Otto splendidi brani intrisi di poesia sono racchiusi in un artwork sobrio ed evocativo: si tratta di un disegno a carboncino, realizzato dallo stesso Grimm all’età di 12 anni, che rappresenta un bosco di sempreverdi. Sulla destra, isolato, compare un albero spoglio, senza foglie. Mentre gli esemplari della foresta, fitti gli uni accanto agli altri, si stagliano verso il cielo, le loro cime protese in direzione dell’infinito, il loro fratello un po’ contorto e mutilato dalle intemperie della fredda stagione invernale, rievocata dai contorni bianchi che potrebbero alludere alla brina o alla neve, se ne sta solo e malinconico.

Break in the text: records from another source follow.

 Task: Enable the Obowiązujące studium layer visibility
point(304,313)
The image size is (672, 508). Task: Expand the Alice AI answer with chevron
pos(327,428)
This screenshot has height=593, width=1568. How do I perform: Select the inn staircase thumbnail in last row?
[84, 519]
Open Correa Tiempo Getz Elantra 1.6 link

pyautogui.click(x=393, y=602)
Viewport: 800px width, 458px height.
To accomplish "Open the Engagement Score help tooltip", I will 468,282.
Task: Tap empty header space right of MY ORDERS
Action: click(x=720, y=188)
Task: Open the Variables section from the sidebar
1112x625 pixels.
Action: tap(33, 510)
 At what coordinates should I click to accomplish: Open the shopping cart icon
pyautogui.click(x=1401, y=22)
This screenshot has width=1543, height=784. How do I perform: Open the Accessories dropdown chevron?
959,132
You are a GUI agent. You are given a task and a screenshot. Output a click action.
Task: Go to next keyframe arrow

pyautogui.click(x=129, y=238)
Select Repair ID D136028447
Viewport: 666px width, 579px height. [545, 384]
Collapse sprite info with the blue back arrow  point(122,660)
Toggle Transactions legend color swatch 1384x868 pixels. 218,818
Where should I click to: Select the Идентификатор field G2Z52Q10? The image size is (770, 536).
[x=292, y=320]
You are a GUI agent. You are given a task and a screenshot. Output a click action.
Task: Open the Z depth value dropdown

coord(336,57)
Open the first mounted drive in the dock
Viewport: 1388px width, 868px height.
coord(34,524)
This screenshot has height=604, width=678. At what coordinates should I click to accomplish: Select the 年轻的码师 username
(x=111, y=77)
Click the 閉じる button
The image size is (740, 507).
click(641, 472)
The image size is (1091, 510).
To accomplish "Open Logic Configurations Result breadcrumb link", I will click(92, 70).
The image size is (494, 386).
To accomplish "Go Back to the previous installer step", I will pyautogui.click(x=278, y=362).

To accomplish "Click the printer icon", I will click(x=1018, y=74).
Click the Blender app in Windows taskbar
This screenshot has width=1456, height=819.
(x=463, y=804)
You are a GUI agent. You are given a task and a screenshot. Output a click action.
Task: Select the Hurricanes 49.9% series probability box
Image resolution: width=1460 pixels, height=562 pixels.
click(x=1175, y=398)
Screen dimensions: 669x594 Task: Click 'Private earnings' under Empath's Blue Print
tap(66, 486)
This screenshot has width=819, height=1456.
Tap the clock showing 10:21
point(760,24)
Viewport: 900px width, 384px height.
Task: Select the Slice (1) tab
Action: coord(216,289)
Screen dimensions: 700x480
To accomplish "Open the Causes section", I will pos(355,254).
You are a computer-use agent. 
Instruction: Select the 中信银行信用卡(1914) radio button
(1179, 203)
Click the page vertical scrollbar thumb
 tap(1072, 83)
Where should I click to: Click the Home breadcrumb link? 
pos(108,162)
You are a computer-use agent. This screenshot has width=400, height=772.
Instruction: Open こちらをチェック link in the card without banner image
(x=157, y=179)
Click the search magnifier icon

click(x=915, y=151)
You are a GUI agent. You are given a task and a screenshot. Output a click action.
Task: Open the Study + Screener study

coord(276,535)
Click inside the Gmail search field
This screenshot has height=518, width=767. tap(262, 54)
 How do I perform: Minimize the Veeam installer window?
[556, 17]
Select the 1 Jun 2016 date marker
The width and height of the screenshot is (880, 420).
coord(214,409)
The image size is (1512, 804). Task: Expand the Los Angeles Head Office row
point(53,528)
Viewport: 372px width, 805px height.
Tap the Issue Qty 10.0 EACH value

Nel ciclo della vita ci sono la primavera e l’inverno, lo sbocciare delle gemme e la caduta delle foglie, la nascita e la morte, e non possiamo che prenderne atto, anche se dolorosamente. Ma dobbiamo anche essere grati all’esistenza per i doni ricevuti, per la gioia che le persone care ci hanno donato e per le canzoni che i nostri amati musicisti hanno composto, anche se sono scomparsi troppo presto. Questo è dunque “Gone”, uno dei migliori album di quest’anno, ricco di lirismo, malinconia e speranza.